Clinical Data Goes MEDS? Let's OWL make sense of it
- URL: http://arxiv.org/abs/2601.04164v1
- Date: Wed, 07 Jan 2026 18:25:02 GMT
- Title: Clinical Data Goes MEDS? Let's OWL make sense of it
- Authors: Alberto Marfoglia, Jong Ho Jhee, Adrien Coulet,
- Abstract summary: The application of machine learning on healthcare data is often hindered by the lack of standardized and semantically explicit representation.<n>The Medical Event Data Standard (MEDS) addresses these issues by introducing a minimal, event-centric data model.<n>We introduce MEDS-OWL, a lightweight ontology that provides formal concepts and relations to enable representing MEDS datasets as RDF graphs.
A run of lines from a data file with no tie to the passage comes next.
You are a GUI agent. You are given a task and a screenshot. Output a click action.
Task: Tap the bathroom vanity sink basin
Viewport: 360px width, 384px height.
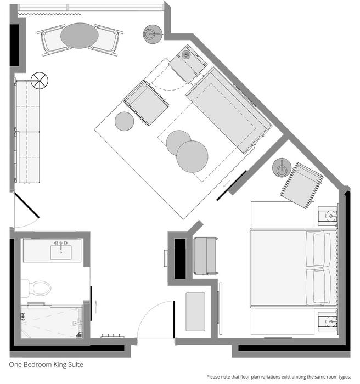61,252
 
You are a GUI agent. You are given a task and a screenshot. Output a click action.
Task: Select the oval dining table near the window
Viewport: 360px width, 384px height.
80,36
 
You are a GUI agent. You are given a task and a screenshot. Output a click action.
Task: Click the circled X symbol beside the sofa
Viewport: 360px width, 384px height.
40,80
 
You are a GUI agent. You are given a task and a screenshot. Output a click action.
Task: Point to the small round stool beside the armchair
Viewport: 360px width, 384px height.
124,121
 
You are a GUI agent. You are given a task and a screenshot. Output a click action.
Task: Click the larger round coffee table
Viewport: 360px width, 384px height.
192,156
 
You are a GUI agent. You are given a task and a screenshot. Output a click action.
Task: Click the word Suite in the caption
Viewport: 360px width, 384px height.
76,365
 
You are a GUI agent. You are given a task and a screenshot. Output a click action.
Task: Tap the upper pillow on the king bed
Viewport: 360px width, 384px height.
318,249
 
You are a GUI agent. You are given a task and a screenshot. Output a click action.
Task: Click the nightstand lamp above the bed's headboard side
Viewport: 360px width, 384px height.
331,216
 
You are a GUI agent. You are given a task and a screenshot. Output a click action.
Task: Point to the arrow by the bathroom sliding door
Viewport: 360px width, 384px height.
96,307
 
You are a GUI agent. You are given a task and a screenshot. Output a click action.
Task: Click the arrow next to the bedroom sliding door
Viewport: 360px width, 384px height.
227,183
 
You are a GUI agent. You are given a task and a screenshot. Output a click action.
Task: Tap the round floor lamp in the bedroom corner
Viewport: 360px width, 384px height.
282,167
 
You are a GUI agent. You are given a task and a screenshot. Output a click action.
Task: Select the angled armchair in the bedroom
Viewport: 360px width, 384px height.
302,185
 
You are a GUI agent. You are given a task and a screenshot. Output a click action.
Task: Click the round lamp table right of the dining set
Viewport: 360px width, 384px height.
153,34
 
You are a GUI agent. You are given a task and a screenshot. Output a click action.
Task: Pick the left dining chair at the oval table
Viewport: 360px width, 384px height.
52,40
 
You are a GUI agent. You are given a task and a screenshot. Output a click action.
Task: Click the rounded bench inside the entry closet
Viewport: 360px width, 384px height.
195,312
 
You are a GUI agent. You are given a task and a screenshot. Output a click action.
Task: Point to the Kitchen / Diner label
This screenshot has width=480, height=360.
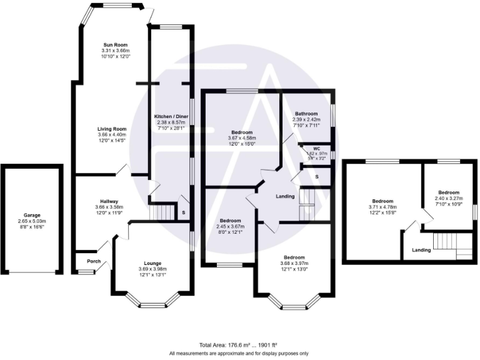pos(171,117)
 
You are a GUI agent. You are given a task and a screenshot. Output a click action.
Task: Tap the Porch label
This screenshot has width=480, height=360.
pos(93,261)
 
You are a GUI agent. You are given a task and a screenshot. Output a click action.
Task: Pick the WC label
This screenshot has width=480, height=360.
pos(316,148)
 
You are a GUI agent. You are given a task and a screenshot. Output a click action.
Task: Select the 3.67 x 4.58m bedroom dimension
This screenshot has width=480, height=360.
pos(242,138)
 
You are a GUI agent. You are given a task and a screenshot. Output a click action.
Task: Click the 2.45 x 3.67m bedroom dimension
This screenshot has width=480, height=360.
pos(229,226)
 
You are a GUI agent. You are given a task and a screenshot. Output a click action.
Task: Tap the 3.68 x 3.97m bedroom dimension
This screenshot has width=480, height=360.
pos(294,263)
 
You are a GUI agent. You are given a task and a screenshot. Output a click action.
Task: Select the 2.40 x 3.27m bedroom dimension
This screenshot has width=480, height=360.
pos(448,198)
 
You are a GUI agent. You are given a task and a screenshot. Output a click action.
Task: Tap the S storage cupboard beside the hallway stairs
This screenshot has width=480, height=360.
pos(183,212)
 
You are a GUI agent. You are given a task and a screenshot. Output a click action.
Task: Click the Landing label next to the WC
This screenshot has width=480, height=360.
pos(286,196)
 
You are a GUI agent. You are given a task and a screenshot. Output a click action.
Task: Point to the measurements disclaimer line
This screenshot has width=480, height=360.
pos(239,353)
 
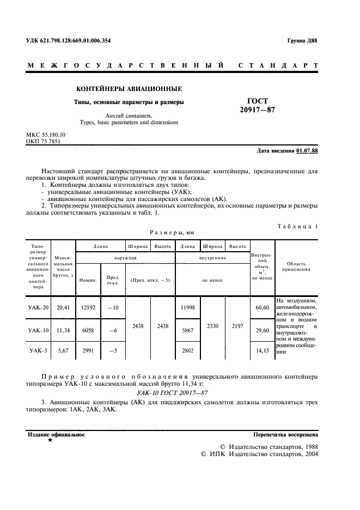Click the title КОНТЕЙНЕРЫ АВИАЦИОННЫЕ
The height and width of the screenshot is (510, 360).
(129, 88)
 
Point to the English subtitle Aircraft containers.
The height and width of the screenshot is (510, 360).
(129, 116)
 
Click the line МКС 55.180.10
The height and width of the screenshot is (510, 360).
(46, 134)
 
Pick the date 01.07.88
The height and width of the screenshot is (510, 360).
(308, 150)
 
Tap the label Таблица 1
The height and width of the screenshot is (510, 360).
(298, 226)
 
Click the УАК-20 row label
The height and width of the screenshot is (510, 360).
(38, 308)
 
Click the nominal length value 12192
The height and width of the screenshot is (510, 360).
(88, 308)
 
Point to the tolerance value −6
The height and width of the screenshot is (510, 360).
(113, 330)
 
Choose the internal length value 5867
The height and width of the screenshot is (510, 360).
(187, 330)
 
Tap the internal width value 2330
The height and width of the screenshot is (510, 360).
(213, 327)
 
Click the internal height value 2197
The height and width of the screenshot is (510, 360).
(237, 327)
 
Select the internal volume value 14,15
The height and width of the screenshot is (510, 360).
(263, 351)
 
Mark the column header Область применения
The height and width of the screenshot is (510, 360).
(296, 265)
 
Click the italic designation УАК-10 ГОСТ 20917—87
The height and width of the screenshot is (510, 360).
(172, 392)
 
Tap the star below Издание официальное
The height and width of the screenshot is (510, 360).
(50, 440)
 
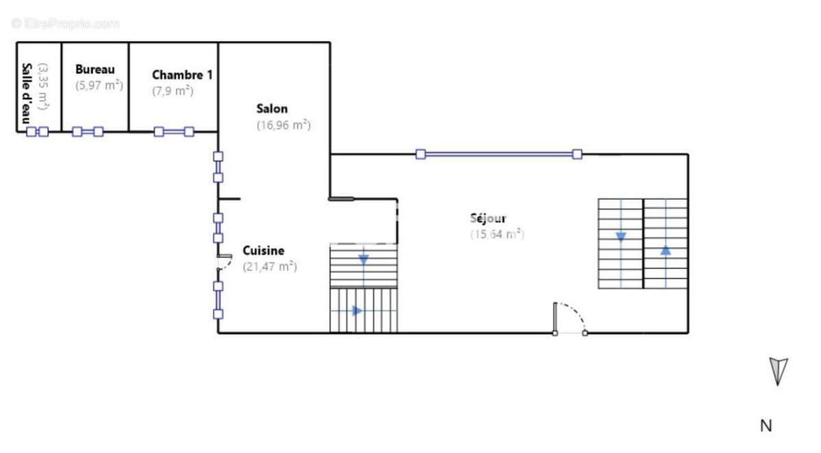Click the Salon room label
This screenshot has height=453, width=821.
click(x=272, y=109)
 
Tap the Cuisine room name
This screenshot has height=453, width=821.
click(x=263, y=250)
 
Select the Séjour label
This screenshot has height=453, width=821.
click(x=488, y=218)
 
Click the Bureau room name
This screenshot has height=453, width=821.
click(x=95, y=69)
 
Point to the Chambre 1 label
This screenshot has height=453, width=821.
click(x=182, y=75)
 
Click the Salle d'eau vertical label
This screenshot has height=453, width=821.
click(x=27, y=94)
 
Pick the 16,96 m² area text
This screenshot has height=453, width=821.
click(x=284, y=125)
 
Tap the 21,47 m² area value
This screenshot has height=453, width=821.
click(x=270, y=266)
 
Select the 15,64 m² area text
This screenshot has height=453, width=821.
click(x=497, y=234)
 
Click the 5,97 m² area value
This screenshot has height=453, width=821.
click(x=99, y=86)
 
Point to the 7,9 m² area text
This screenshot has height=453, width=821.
click(x=172, y=91)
- Score: 0.3441021278275805
- License: http://creativecommons.org/licenses/by-nc-sa/4.0/
- Abstract: The application of machine learning on healthcare data is often hindered by the lack of standardized and semantically explicit representation, leading to limited interoperability and reproducibility across datasets and experiments. The Medical Event Data Standard (MEDS) addresses these issues by introducing a minimal, event-centric data model designed for reproducible machine-learning workflows from health data. However, MEDS is defined as a data-format specification and does not natively provide integration with the Semantic Web ecosystem. In this article, we introduce MEDS-OWL, a lightweight OWL ontology that provides formal concepts and relations to enable representing MEDS datasets as RDF graphs. Additionally, we implemented meds2rdf, a Python conversion library that transforms MEDS events into RDF graphs, ensuring conformance with the ontology. We demonstrate the approach on a synthetic clinical dataset that describes patient care pathways for ruptured intracranial aneurysms and validate the resulting graph using SHACL constraints. The first release of MEDS-OWL comprises 13 classes, 10 object properties, 20 data properties, and 24 OWL axioms. Combined with meds2rdf, it enables data transformation into FAIR-aligned datasets, provenance-aware publishing, and interoperability of event-based clinical data. By bridging MEDS with the Semantic Web, this work contributes a reusable semantic layer for event-based clinical data and establishes a robust foundation for subsequent graph-based analytics.